1 (edited by RobLarge 03-12-2009 11:08:52)

Re: More validation issues

Having fixed the problem we had with imports & exports recently (which was related to problems with the StdValLib.dll validation library, we thought we should check out the state of our data holding.

Using the Data Validation Toolkit beta on our whole recorder dataset revealed 40 invalid records (from a total of 700,000 + so not too bad really). Interestingly several of these predate the problem we just fixed, in that they were imported from Recorder 3 last year. All were related to bad spatial references. One survey event was somehow imported with no spatial reference at all, consequently it, and its only sample (of 12 records) have no spatial ref either. I didn't think this was even possible with Recorder 6.

By way of a check, I have just right-clicked on the survey containing this bad event and chose Revalidate record (which I assume uses the dll mentioned above). After a long wait it reported only 3 defective records in the survey, none of which were from the faulty sample (so the validation isn't picking up the lack of a spatial ref).

Stranger still, the three records identified, were reported as "The Determination Date cannot come before the Sample Date." However, in each case the determination date appears to exactly match the sample date, i.e. the records were in fact valid and the tool reported wrongly.

I edited the survey event in each case and retyped the exact same date, saved (and told it to update all child samples) and re-ran the validation check, but this made no difference.
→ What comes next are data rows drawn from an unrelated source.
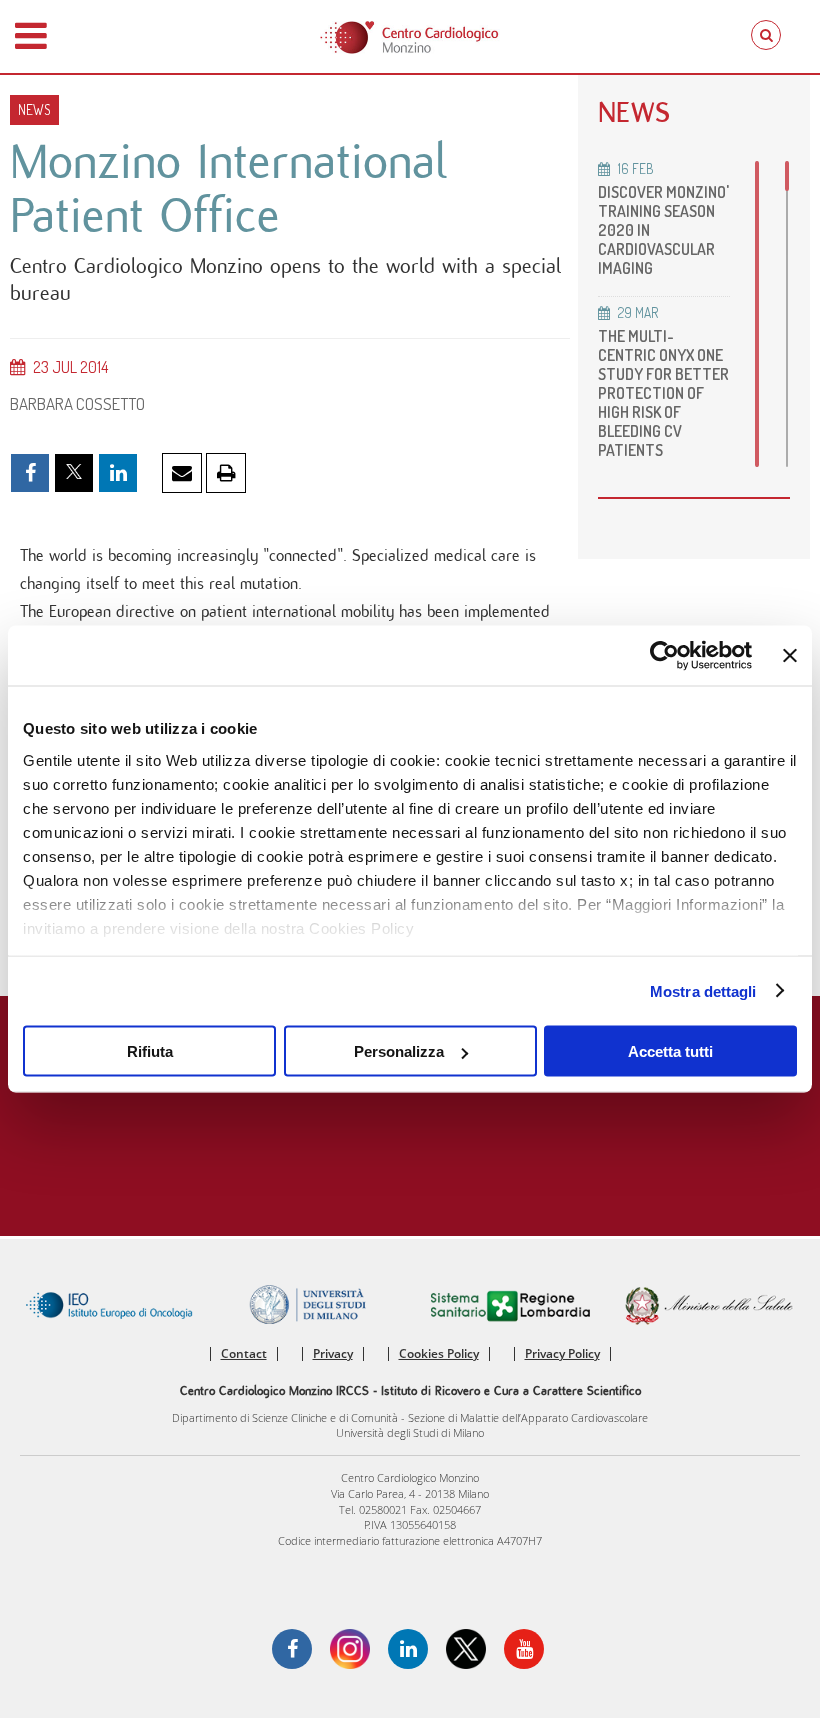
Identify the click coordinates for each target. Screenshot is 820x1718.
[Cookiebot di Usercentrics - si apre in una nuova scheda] (664, 656)
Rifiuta (150, 1051)
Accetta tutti (670, 1051)
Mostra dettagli (703, 990)
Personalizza (399, 1051)
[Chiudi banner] (790, 656)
Closer inspection of the data tables revealed that in one example the determination had vague date (start , end and type) 34914, 34914, D while the survey event vague date fields were 34914, 0 and D (i.e. the vague date end field is invalid).

Clearly the validation check performed by the dll is not working properly and the fact that there are, I discover 311 survey events in the dataset which have the same problem (all dating from the Recorder 3 import and there are a further 33 survey events with vague dates 0,0,D which are probably also suspect), demonstrates that the validation checks were not working properly then either.

Also interestingly I discover that after re-entering the dates for each survey and saving as described above, they still have the same erroneous vague date fields.

So it would seem that the validation dll is untrustworthy as it cannot successfully detect spatial reference errors, nor can it report correctly the cause of a discrepancy in vague dates.

Furthermore, the data Validation Toolkit beta cannot detect defective vague dates in Recorder.

Incidentally, when I located the sample with the missing spatial refs and did the right-click validation on this alone, it passed validation. This sample has location name set to Unknown and no spatial reference and yet it passes validation.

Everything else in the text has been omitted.